Ways to identify Nubuck: 1. The surface should have a texture similar to velvet. You move your hand across the surface and, if it leaves shading traces similar to the effect when you vacuum a carpet in one direction and then in another, it is Nubuck. 2. Wet your finger and rub it lightly on the surface. The surface will darken and also will dry to a slightly darker shade. 3. For waxed surfaces, rub an area of the leather with a sponge several times. This will remove the wax and let you see if the leather meets 1 or 2 above. Nubuck leathers can reflect the natural leather grain or have an endless variety of embossed patterns applied to them, and colour vividly. This is why this type of leather is also very popular for the fashion industry.
BONDED LEATHER
Q. I am looking to buy a Leather Suite but the name “Bonded Leather” has cropped up. What is Bonded Leather?

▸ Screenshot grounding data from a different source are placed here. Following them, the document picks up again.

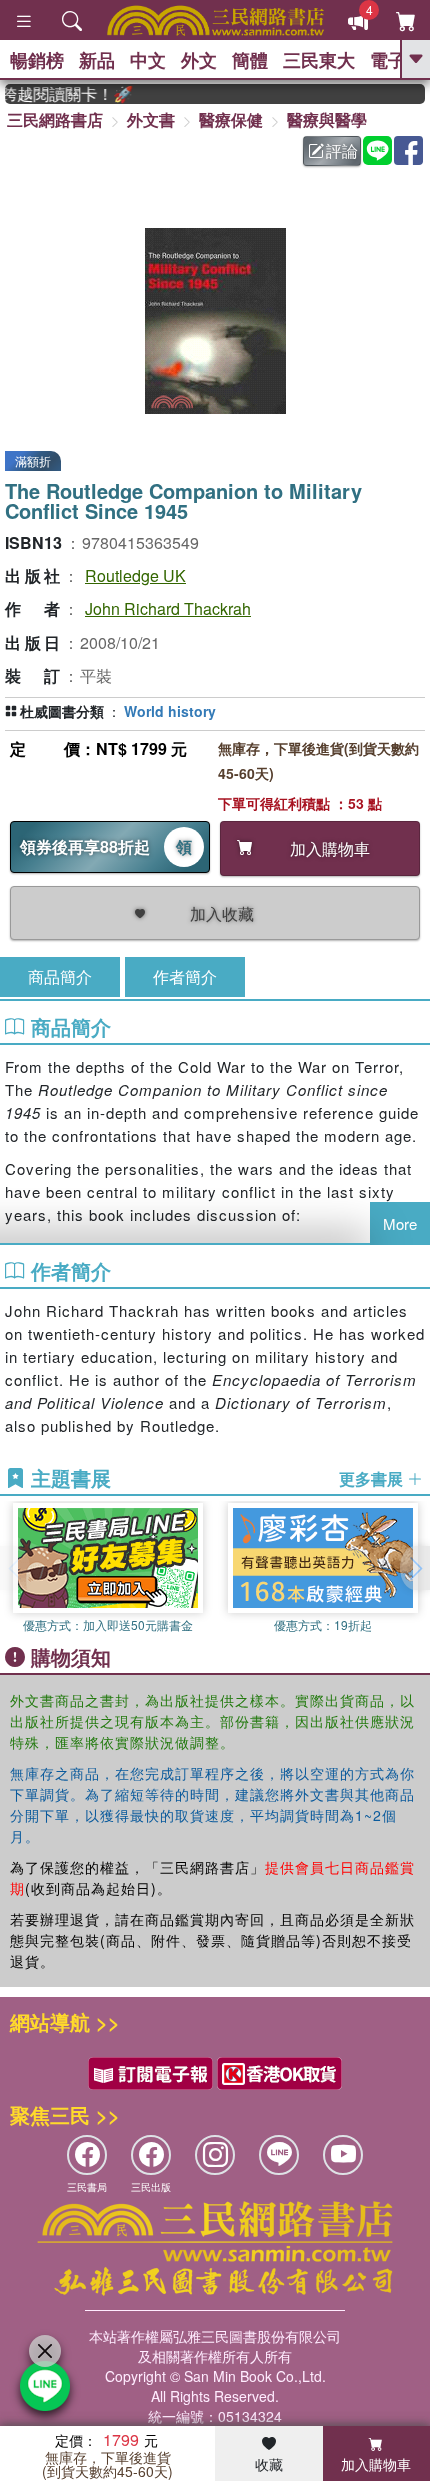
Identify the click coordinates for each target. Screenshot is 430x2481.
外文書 (151, 119)
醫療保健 (231, 119)
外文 (199, 60)
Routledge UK (135, 575)
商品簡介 (60, 976)
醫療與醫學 (327, 119)
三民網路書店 (55, 119)
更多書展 (373, 1479)
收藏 (269, 2464)
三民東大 (319, 60)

A. In some ways explaining what bonded leather is can be the same as describing the difference between a 100% beefsteak burger and a piece of steak.

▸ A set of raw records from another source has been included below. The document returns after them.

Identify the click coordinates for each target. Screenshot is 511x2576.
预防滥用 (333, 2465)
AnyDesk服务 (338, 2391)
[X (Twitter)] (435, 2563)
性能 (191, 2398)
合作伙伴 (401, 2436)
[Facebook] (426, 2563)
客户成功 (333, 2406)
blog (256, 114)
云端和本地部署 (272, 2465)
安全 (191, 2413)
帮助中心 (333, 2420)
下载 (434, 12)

The material is leather that is “left over” or otherwise not in its original form, pressed together and adhered to other leather via a bonding agent. This type of leather, sometimes referred to as reconstituted leather, is an alternative to what is known as genuine leather, which are whole pieces of animal hide. Some may confuse bonded leather with artificial leather or synthetic leather, which should not be done. In some cases, a bonded leather product is 100 percent leather. In other cases, such as bonded leather upholstery, there could be as little as 17 percent leather in the product, the other 83% would be made up of a synthetic or man-made fibre and the bonding agent.

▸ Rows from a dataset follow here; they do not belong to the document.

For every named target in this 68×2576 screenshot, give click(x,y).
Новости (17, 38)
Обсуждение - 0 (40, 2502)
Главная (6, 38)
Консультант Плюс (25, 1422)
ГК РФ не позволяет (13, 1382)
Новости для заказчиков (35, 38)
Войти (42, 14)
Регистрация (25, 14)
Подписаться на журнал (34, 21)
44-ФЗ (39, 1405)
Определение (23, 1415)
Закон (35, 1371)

Those looking at bonded leather should understand this is an option that does include real leather. Some may appreciate that fact, while others may not. The difference between bonded leather and genuine leather, in terms of quality and looks, can be hard to see. If it is done properly, the grains and textures of bonded leather should look very close to that of genuine leather. In some cases, the only different may be that the texture of the bonded leather may not be quite as pronounced as that of natural-grained genuine leather. The function, smell, and overall appearance remains much the same, however. (source: Wise Guy).
CARING for LEATHER
Leather furniture needs to be cleaned and maintained on a regular basis. The most common problem is the drying out of its oils and water. The primary culprit is the sun. Also, heat and air conditioning can cause this as well. It is recommended to try to keep leather furniture away from these elements.
Leather needs to be cleaned to prevent airborne dust and particles from building up on the surface. Once they build up they tend to clog its pores, and as the leather is flexed, they travel down into its fibres. The leather becomes hard, and is more prone to cracking and splitting. Thus the chances of your keys or a pet making permanent scratches are higher on un-cleaned leather furniture. These contaminants need to be removed and conditioner should be applied after.